# Problem statement:
Would you copy the line that includes "Expand the Delete dropdown arrow in ribbon" and every line that follows it, down to the last line of the listing below, exactly as they stand?

# Data for analysis:
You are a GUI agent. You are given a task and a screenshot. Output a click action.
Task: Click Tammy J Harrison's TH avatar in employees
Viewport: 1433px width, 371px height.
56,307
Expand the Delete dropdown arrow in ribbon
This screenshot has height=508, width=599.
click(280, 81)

# Exercise output:
Expand the Delete dropdown arrow in ribbon
This screenshot has height=508, width=599.
click(280, 81)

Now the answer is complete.